BEGIN
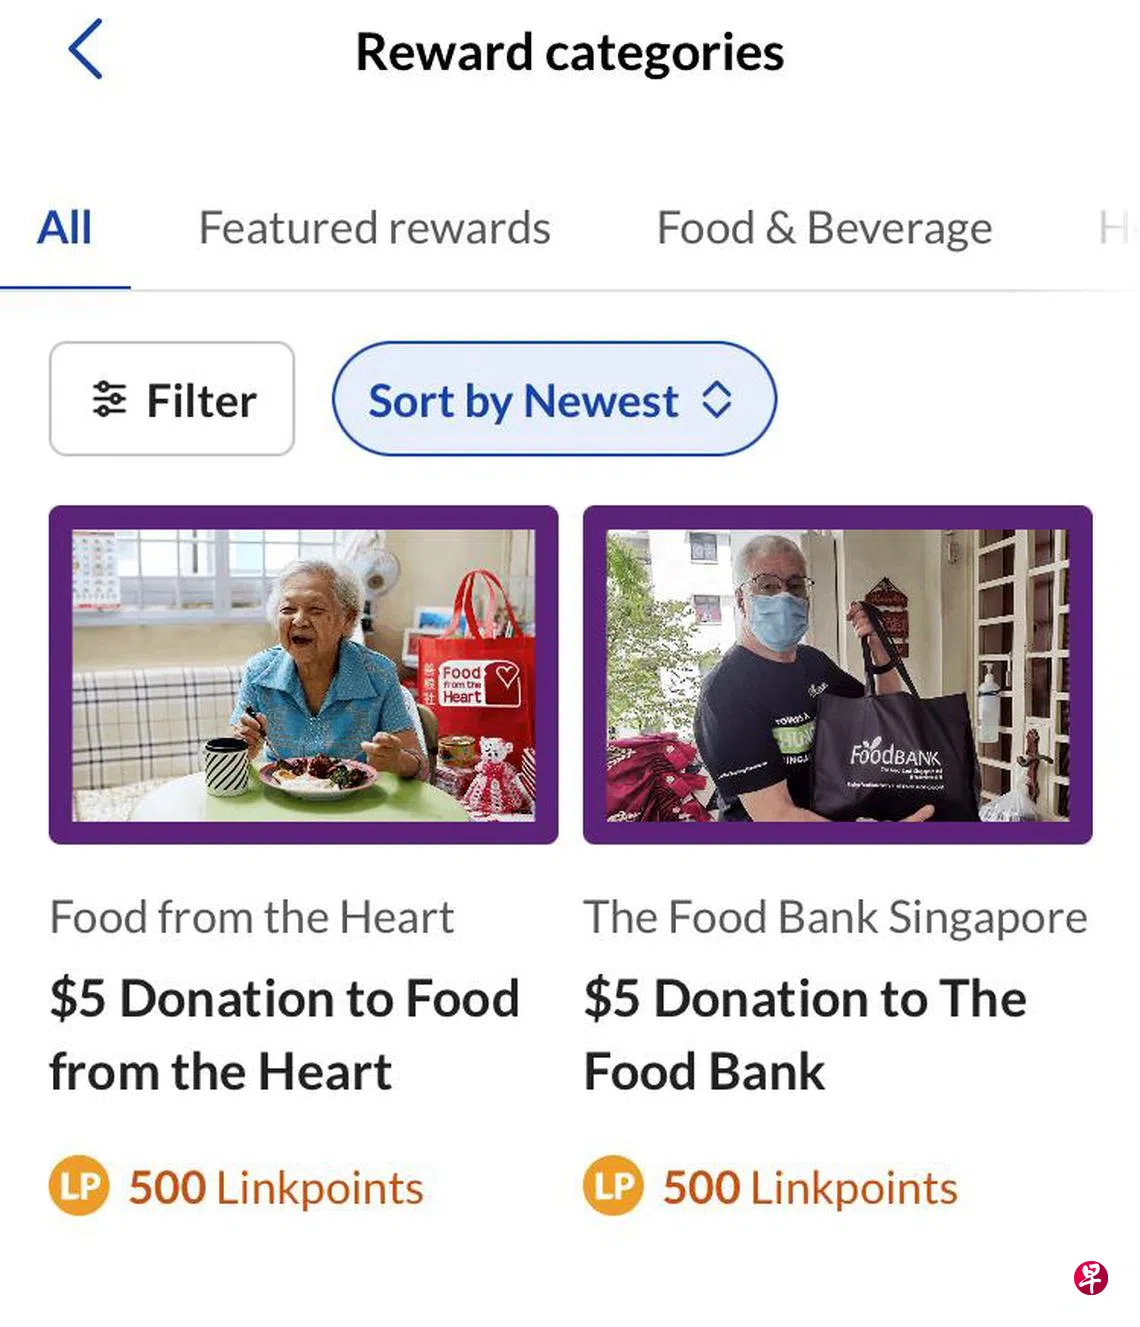Switch to the All tab

(x=65, y=229)
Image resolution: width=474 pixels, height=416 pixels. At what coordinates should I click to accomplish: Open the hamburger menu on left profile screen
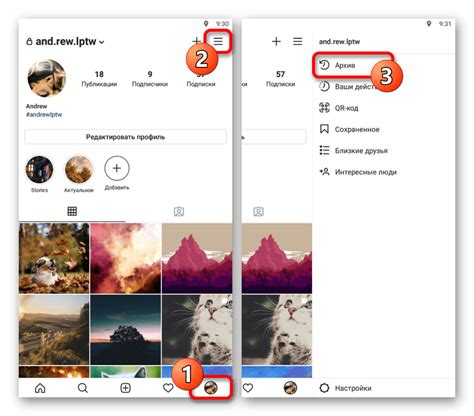point(218,41)
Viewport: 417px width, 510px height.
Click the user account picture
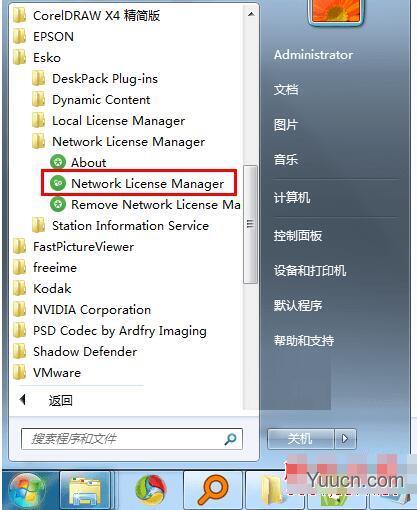(336, 12)
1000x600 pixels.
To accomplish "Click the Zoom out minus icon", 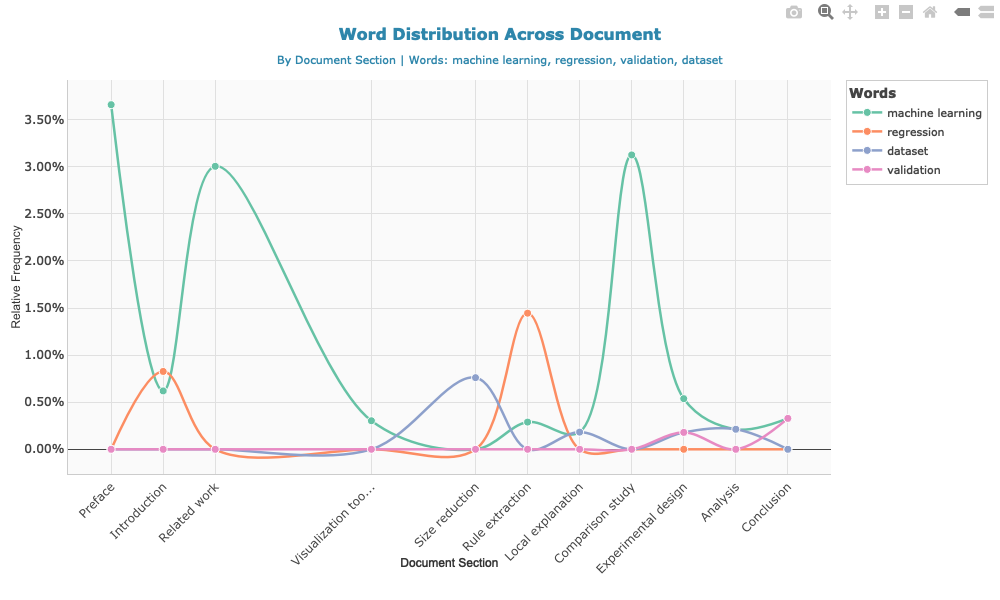I will click(905, 12).

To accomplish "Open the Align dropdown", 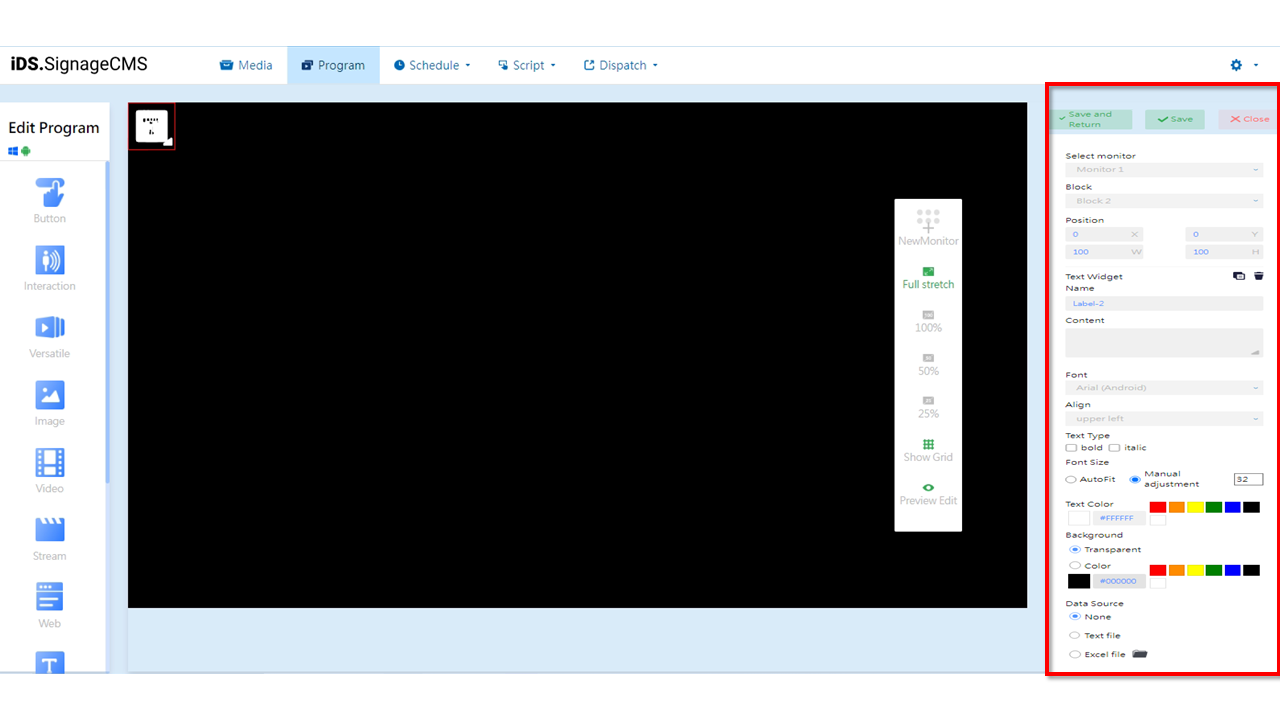I will click(1163, 418).
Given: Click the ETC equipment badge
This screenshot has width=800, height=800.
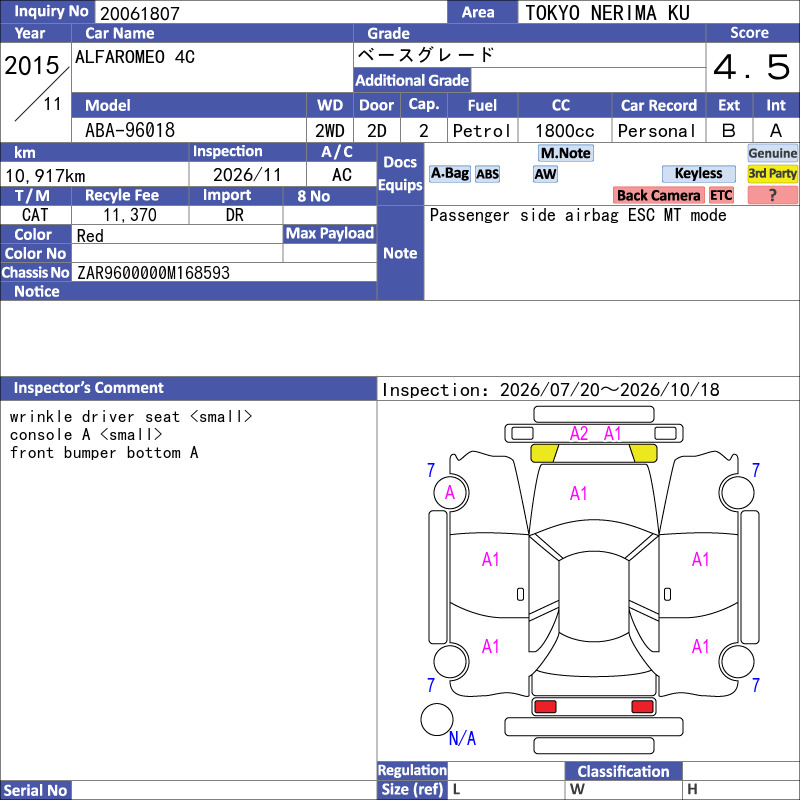Looking at the screenshot, I should click(721, 195).
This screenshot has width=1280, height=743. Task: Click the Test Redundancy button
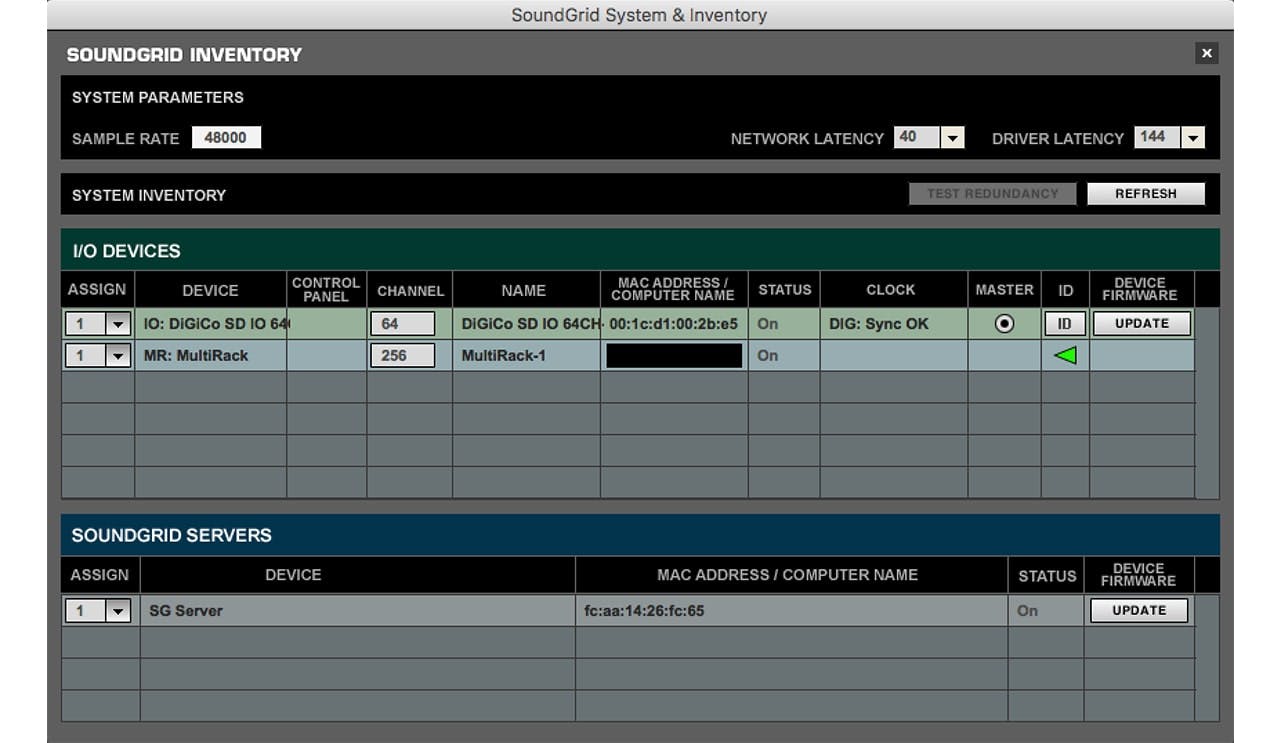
END
§ **TASK**: Look above for the line holding "Image resolution: width=474" and output everything from it down to the line holding "1000x600 pixels.", both ends included, exactly and without images.

§ **ANSWER BOX**:
Image resolution: width=474 pixels, height=416 pixels. At what coordinates should I click to accomplish: Open the hamburger menu on left profile screen
point(218,41)
Viewport: 417px width, 510px height.
Click the user account picture
(336, 12)
1000x600 pixels.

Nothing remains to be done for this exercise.